İşte bu zorluklarla başa edebilmenin kilit noktalarını işletme yönetimleri için sıraladık.




BİRİNCİ KİLİT NOKTA

Yapılan araştırmalara göre, insanları işleriyle dikkatli bir şekilde eleştirmekten kaynaklanan motivasyonel faydaları destekleyen çok sayıda kanıt vardır. Örneğin, iş, küçük bir işletmeyi veya daha büyük bir işletme içindeki özerk bir birimi yönetiyorsa, yüksek başarıya sahip kişiler aranmalıdır. Ancak, doldurulacak iş, büyük bir bürokratik organizasyonda yöneticilik geçmişiyse, güç ihtiyacı yüksek ve aidiyet ihtiyacı düşük olan bir aday seçilmelidir. Buna göre yüksek başarı gösterenler, ihtiyaçları ile tutarsız olan işlere yerleştirilmemelidir. Yüksek başarı gösterenler, iş orta derecede zorlayıcı hedefler sağladığında ayrıca bağımsızlık ve geri bildirimin olduğu yerden iyisini yapacaklardır. Ancak, herkesin bağımsızlık, çeşitlilik ve sorumluluk açısından yüksek işlerle motive olmadığı unutulmamalıdır.


İKİNCİ KİLİT NOKTA

Hedef belirleme teorisine ilişkin literatür, yöneticilerin, yüksek başarı ihtiyaçları olan tüm çalışanların, tipik olarak herhangi bir organizasyonda bir azınlık, belirlenecek bir sonraki faktörün varlığının, hedeflerin bir yönetici tarafından mı yoksa toplu olarak mı belirleneceği konusunda emin olması gerektiğinin sorusudur. Bunun cevabı, hedef kabul algılarına ve organizasyonun kültürüne bağlıdır. Hedeflere direnç bekleniyorsa, hedef belirlemede çalışanların katılımın kullanılması önemlidir.
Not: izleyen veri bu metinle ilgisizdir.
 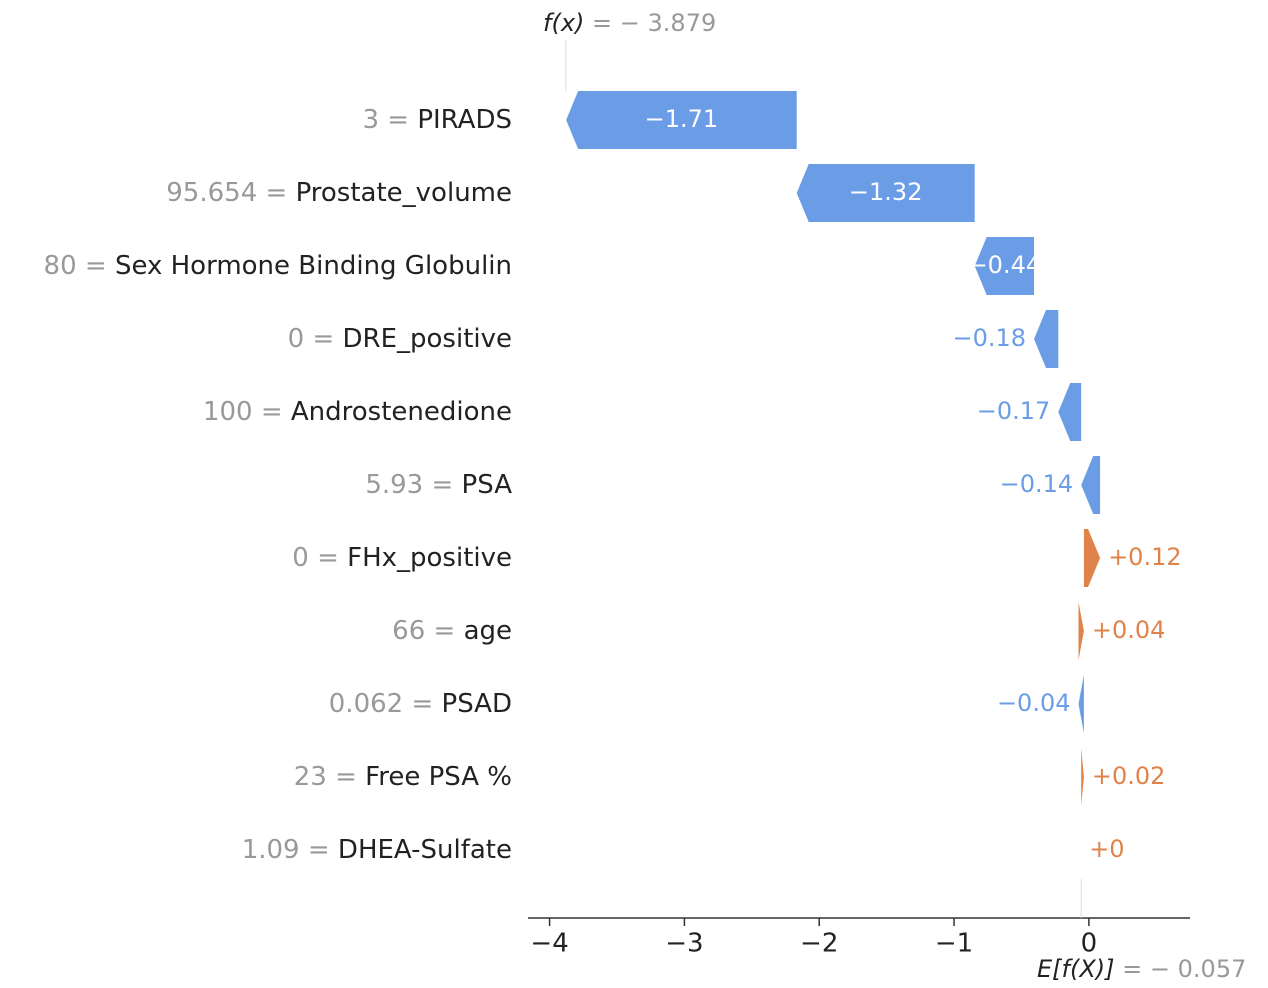 What do you see at coordinates (477, 704) in the screenshot?
I see `feature-name: PSAD` at bounding box center [477, 704].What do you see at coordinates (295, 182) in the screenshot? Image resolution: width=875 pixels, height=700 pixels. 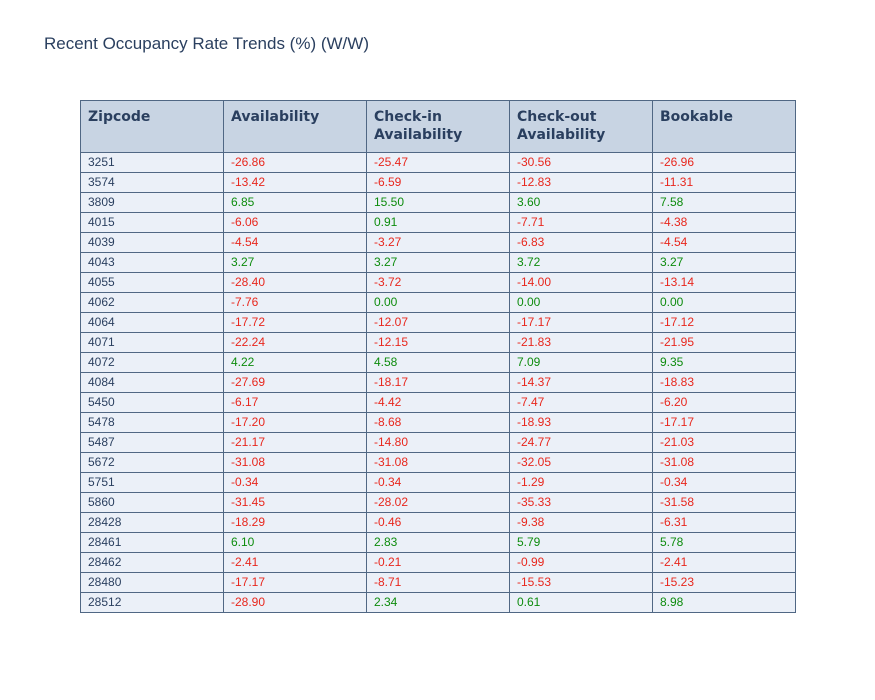 I see `cell-availability: -13.42` at bounding box center [295, 182].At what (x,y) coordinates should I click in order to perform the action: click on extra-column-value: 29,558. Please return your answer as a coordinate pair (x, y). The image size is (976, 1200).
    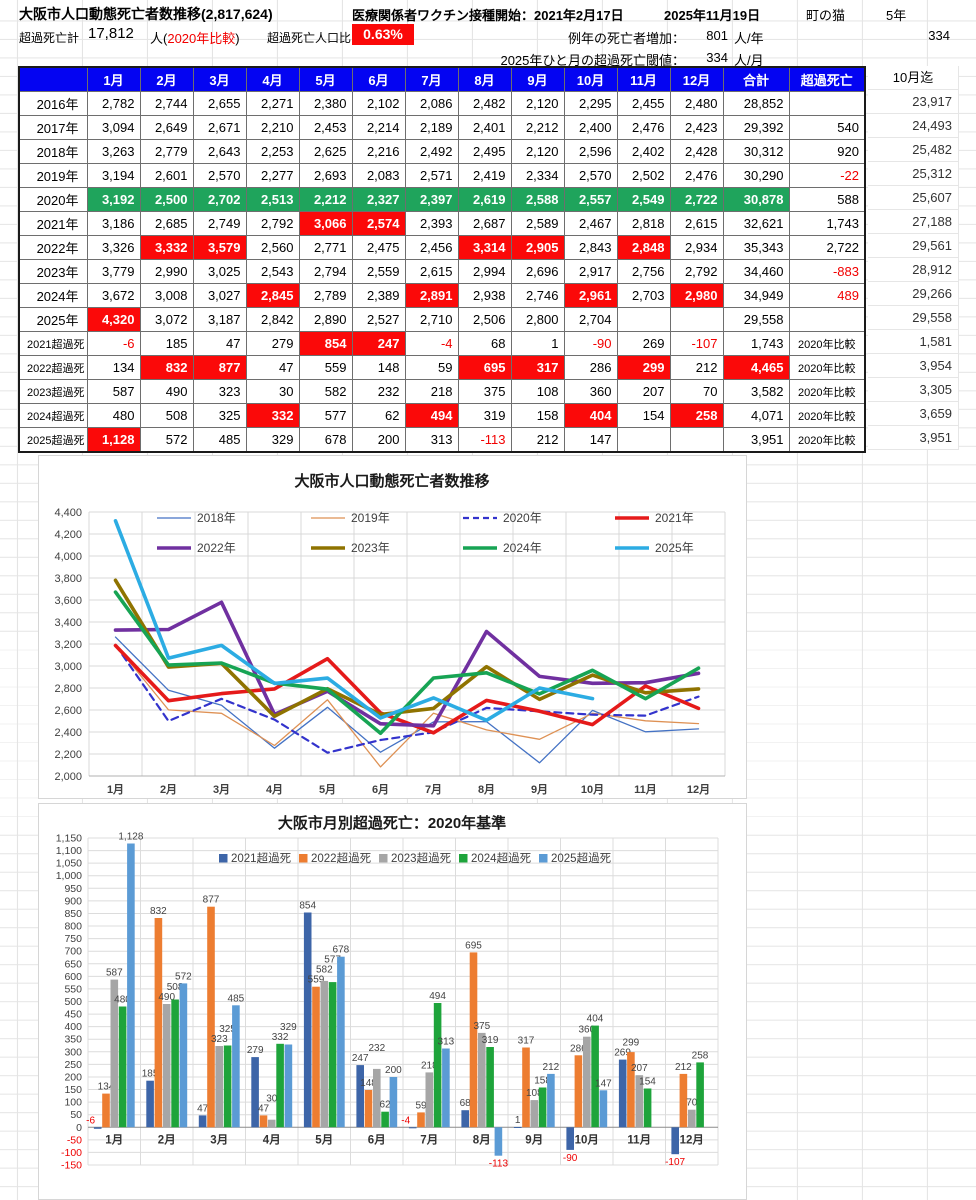
    Looking at the image, I should click on (913, 318).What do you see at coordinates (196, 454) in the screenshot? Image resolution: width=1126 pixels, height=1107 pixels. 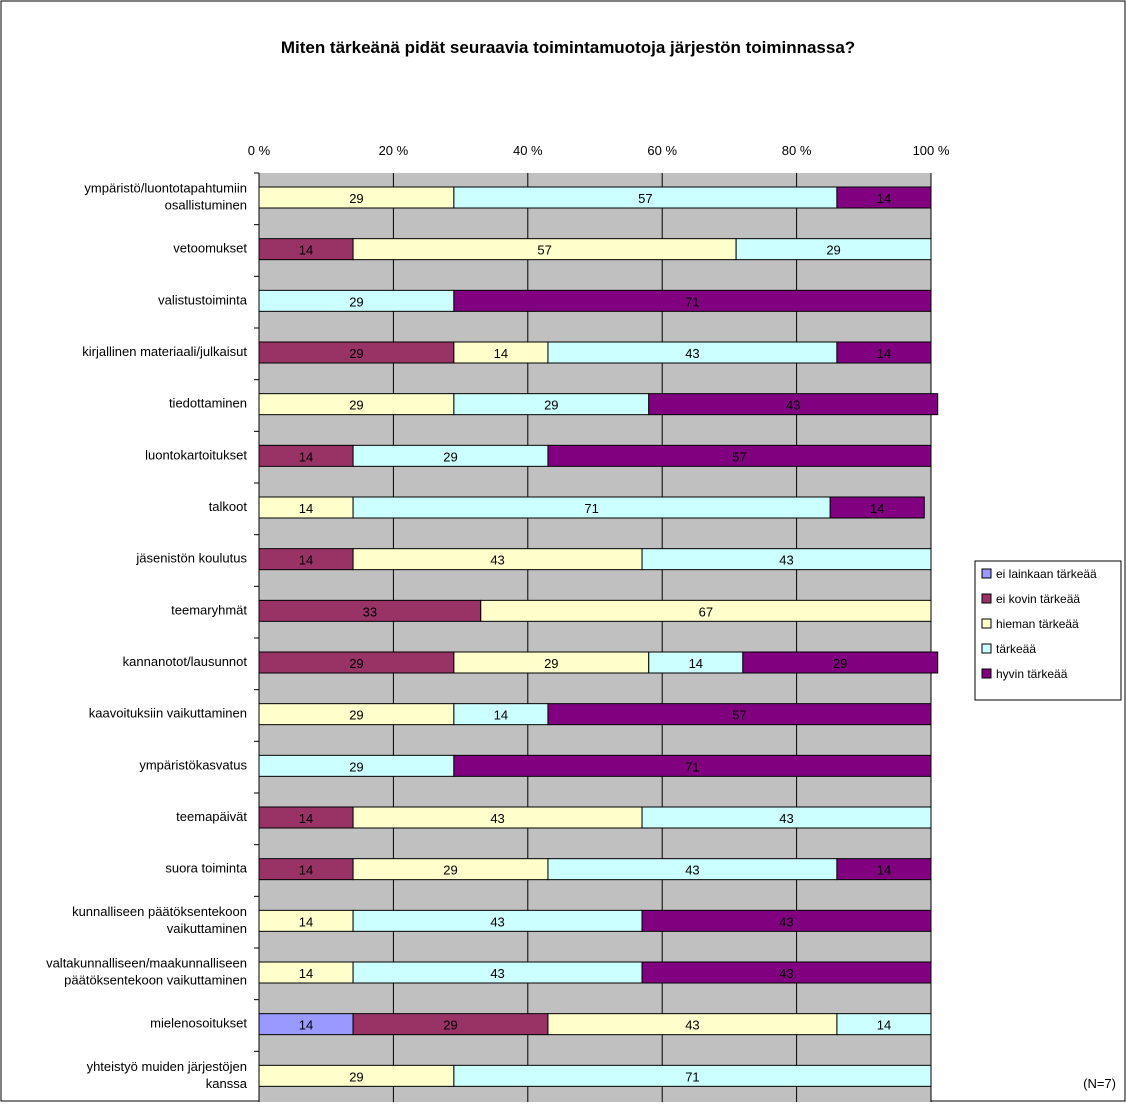 I see `category-label: luontokartoitukset` at bounding box center [196, 454].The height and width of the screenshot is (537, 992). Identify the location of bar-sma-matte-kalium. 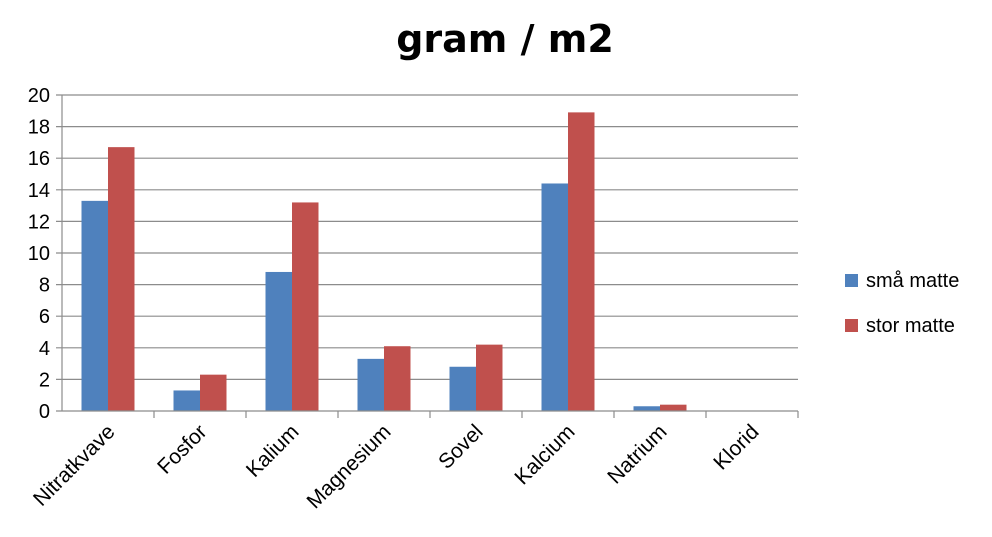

Katılım ve kültür uyumsuzsa, çalışanların katılım sürecini manipüle olarak algılaması ve bundan olumsuz etkilenmesi muhtemeldir.


ÜÇÜNCÜ KİLİT NOKTA

Hedeflerin ulaşılabilir olup olmadığına veya yönetimin çalışanın yeteneklerine ilişkin algıları dahilinde olup olmadığına bakılmaksızın, çalışanlar bunları ulaşamaz olarak görürlerse çabalarını azaltacaktır. Bu nedenle yöneticiler, çalışanların çabalarının performans hedeflerine yol açabileceğinden emin olmaları gerekmektedir. Yöneticiler için bu, çalışanların iş yapma yeteneğine sahip olması ve değerlendirme sürecini geçerli görmesi gerektiği anlamına gelir.

DÖRDÜNCÜ KİLİT NOKTA

Çalışanların farklı ihtiyaçları olduğu için, biri için motive işlevi gören bir uygulama diğer çalışan için bu durum motive edici olmayabilir. Yöneticiler, üzerinde kontrol sahibi oldukları ödülleri kişiselleştirmek için her çalışan hakkında bilgi sahibi olmaları ve bu özelliklere göre motivasyon uygulamaları kullanmalıdırlar. Yöneticilerin uygulayacakları bazı motivasyon araçları; ücret, terfiler, özerklik, iş kapsamı ve derinliği ve hedef belirleme ve karar vermeye katılma fırsatıdır.


BEŞİNCİ KİLİT NOKTA

Yöneticiler, ödülleri çalışanların performanslarına bağlı hale getirmelidirler. Ücret artışları ve terfiler veya ilerlemeler gibi temel ödüller, çalışanın özel hedeflerine ulaşması için tahsis edilmelidir. Bu nedenle, yöneticiler, ödüllerin etkisini en üst düzeye çıkarmakla tutarlı olarak, görünürlüklerini artırmaların yollarını aramalıdırlar. Herkesin ücretini açık bir şekilde ileterek ücret konusundaki gizliliği ortadan kaldırmak, performans ikramiyelerini duyurmak ve yıllık ücret artışlarını tüm yıla yaymak yerine toplu olarak dağıtmak, ödülleri daha görünür ve potansiyel olarak daha motive edici hale getirecek seçeneklere örnektir.


ALTINCI KİLİT NOKTA

Ödüllerin dağıtılma şekli, çalışanların ödüllerin veya sonuçların adil ve verilen girdilere eşit olduğunu algılaması için şeffaf olmalıdır. Basit bir düzeyde, deneyim, yetenekler, çaba ve diğer bariz girdiler ücret, sorumluluk ve diğer bariz sonuçlardaki farklılıkları açıklamalıdır. Ancak sorun, onlarca girdi ve sonucun varlığı ve çalışan gruplarının bunlara farklı derecelerde önem vermesi gerçeğiyle karmaşıklaşıyor. Örneğin, büro ve üretim çalışanlarını karşılaştıran yirmi girdi ve bu girdilerin sonuçlarıyla ilgili bir çalışmada, büro çalışanları, gerçekleştirilen işin kalitesi ve iş bilgisi gibi faktörleri listelerin başında görüyorlardı, ancak bunlar üretim işçileri listesinin en altında yer alıyorlardı. Bu tür bulgular, bir kişinin eşitsizliğinin diğerinin eşitsizliği olduğunu göstermektedir.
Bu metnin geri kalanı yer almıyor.